ゲーマーとメタバース
米マイクロソフトのゲーム部門CEOで、Xbox事業を統括するフィル・スペンサー氏はブルームバーグのインタビューで、メタバースとP2Eゲームに対する自身の考えを語った。
Ready to go in the wayback machine? Microsoft Gaming CEO Phil Spencer was manning a computer store's Bulletin Board Service in the 80s and cruising in a Ford Pinto. More on his journey from Microsoft intern to gaming CEO on Studio 1.0 with @emilychangtv https://t.co/BciRbGuB6B pic.twitter.com/QHYeuoxTpH
— Bloomberg Technology (@technology) August 25, 2022
ゲーマーの中にはメタバース(仮想空間)を歓迎しない向きもあるのではという質問に対し、同氏はメタバースとは「3Dの共有世界」であり、「ゲーマーはこの30年間、メタバース空間にいた」という解釈を披露。ゲーム空間では、すでにアバターを駆使し、共有された世界の中で、あらゆる場所の誰とでも会話が可能になっているため、今更メタバースと言われても困惑するゲーマーが多いことには驚かないと述べた。

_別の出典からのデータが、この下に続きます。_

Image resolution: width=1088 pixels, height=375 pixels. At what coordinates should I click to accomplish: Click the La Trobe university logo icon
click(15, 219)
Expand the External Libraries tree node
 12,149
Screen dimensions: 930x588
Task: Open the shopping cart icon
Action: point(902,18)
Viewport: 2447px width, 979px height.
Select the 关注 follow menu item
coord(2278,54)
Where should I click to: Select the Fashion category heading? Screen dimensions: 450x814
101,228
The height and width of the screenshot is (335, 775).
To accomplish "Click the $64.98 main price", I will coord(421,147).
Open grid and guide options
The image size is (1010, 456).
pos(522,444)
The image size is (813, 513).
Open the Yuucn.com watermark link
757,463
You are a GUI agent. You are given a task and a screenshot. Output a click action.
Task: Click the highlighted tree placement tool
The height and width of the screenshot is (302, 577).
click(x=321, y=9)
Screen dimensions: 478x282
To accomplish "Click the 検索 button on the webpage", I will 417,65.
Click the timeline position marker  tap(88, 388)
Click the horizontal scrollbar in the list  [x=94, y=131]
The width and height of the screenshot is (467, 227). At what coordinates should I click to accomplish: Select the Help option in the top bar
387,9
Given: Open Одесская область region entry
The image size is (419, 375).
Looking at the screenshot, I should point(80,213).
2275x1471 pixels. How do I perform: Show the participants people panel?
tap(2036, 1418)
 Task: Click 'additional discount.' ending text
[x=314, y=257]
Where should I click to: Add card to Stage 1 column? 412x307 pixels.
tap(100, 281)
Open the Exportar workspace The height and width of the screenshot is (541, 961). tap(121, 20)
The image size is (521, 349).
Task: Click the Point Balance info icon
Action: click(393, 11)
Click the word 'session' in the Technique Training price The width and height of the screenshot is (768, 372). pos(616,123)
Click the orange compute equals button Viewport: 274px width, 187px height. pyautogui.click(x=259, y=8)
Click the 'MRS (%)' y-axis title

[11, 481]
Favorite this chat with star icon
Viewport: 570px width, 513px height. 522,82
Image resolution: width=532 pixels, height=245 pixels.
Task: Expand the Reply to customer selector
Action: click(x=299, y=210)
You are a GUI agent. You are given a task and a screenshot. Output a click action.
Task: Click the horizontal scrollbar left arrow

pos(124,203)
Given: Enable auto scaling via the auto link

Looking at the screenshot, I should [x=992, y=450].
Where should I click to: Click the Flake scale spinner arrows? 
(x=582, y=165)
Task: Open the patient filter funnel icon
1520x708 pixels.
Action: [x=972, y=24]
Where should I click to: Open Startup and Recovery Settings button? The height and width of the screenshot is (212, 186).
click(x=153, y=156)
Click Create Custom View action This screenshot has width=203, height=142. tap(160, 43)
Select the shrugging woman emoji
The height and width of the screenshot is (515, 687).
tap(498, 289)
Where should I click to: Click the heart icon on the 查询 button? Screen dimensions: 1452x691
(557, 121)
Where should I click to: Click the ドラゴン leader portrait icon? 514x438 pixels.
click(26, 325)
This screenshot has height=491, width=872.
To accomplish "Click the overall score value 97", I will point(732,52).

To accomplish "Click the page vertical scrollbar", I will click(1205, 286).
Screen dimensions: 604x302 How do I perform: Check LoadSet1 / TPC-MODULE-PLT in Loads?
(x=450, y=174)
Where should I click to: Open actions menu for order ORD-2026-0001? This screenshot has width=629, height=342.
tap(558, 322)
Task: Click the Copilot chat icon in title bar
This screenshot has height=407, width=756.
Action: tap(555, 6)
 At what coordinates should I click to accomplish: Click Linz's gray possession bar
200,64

一方、メタバースを事業という観点から見ると、ゲームデザイナーやクリエーターのスキルは非常に重要な意味を持ってくると主張。マイクロソフトのサティア・ナデラCEOがメタバースに強い意欲を見せるのもそのためだと述べた。
メタバースとは
インターネット上に構築された、多人数参加型の3次元仮想現実世界のこと。アバターを使ってゲームや音楽のライブ、オンラインカンファレンスに参加できるなど、様々な領域で活用が期待されている。
▶️仮想通貨用語集
マイクロソフトは今年1月、米ゲーム大手企業アクティビジョン・ブリザードを約9.4兆円(687億ドル)で買収すると発表。同社にとって過去最大規模の買収だが、モバイル分野に強いアクティビジョンを傘下に置くことで、デバイスを跨いだゲーミング事業の成長を加速させることが狙いであり、同時に「メタバースに欠かせない要素」も獲得できると説明した。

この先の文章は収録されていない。